**Text passage:**
⟨
How do Canadians feel about Pierre Poilievre and have the campaign-style efforts paid off?
This summer, we partnered with the Toronto Star to explore how Canadians feel about Conservative leader Pierre Poilievre. In July, we conducted a benchmark survey that looked at what Canadians felt they knew about Mr. Poilievre, how they felt about him, and how they would described.
Our intent was to re-ask the same questions months later to understand how the Conservative Party’s efforts to introduce and re-introduce its leader impacted public familiarity and impressions of him. In essence, we designed a pre- and post- study design, something we do often with clients who are planning to go in market to shift public opinion.
The results of this post-survey are based on a national representative survey of 2,000 Canadian adults conducted from November 9 to 12, 2023.
- Increased Familiarity and Visibility: There has been a significant increase in the number of Canadians who are familiar with Mr. Poilievre. Compared to July, there’s a 7-point increase in those who say they know him well, equivalent to about 2.1 million Canadian adults. This increase in familiarity is consistent across different regions and age groups, indicating the effectiveness of the Conservative Party’s efforts to raise his profile.
⟩
**Given problem 1:**
Over what dates was the post-survey in the survey passage conducted?
**Given problem 2:**
Reproduce the survey passage word for word, from "This summer, we" to "to 12, 2023.".
The entries after this point are separate from the survey passage.

**Dataset:**
⟨
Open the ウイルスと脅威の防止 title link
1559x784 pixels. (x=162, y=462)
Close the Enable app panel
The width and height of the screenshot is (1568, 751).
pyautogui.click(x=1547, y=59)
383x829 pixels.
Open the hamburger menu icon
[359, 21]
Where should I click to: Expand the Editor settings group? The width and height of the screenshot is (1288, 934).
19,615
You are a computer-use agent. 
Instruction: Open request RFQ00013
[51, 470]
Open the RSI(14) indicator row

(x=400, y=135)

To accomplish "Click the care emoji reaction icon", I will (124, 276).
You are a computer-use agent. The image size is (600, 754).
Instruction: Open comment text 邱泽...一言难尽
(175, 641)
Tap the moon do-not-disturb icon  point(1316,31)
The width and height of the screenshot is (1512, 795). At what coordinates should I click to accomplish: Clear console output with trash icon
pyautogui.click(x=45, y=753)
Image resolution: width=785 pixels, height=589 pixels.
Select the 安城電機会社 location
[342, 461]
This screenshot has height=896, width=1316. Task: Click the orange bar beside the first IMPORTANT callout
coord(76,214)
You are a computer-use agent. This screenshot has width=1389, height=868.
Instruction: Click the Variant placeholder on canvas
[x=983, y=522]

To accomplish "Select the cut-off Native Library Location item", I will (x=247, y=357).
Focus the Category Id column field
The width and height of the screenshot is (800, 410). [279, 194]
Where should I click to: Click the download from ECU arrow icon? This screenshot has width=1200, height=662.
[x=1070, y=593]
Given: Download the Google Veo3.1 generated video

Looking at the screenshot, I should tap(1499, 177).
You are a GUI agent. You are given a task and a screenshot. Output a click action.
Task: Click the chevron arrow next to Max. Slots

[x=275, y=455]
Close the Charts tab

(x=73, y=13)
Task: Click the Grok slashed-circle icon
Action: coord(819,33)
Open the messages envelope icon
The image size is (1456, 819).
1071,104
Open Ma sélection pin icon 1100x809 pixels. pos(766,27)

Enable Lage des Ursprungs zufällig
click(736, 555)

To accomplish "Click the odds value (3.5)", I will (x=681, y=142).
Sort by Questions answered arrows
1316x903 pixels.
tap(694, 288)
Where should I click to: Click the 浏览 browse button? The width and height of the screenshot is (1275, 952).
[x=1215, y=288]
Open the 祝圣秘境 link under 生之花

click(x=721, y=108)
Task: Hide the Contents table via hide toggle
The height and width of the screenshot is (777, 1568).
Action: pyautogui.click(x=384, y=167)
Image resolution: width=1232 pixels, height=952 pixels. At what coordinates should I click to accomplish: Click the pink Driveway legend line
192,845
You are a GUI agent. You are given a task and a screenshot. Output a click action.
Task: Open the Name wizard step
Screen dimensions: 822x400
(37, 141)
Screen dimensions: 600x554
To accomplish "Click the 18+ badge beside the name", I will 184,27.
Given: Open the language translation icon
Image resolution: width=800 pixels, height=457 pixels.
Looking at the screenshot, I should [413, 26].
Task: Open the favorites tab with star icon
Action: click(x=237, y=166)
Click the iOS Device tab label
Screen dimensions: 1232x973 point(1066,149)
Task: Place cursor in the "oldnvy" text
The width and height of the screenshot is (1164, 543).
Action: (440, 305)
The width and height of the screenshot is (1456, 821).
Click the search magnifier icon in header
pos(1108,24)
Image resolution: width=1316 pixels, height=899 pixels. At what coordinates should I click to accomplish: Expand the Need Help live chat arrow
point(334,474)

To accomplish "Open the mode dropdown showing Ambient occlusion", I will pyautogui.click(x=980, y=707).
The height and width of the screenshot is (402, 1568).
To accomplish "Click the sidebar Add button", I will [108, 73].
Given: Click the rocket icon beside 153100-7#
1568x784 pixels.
⟩
**Correct answer 1:**
November 9 to 12, 2023.

**Correct answer 2:**
This summer, we partnered with the Toronto Star to explore how Canadians feel about Conservative leader Pierre Poilievre. In July, we conducted a benchmark survey that looked at what Canadians felt they knew about Mr. Poilievre, how they felt about him, and how they would described.
Our intent was to re-ask the same questions months later to understand how the Conservative Party’s efforts to introduce and re-introduce its leader impacted public familiarity and impressions of him. In essence, we designed a pre- and post- study design, something we do often with clients who are planning to go in market to shift public opinion.
The results of this post-survey are based on a national representative survey of 2,000 Canadian adults conducted from November 9 to 12, 2023.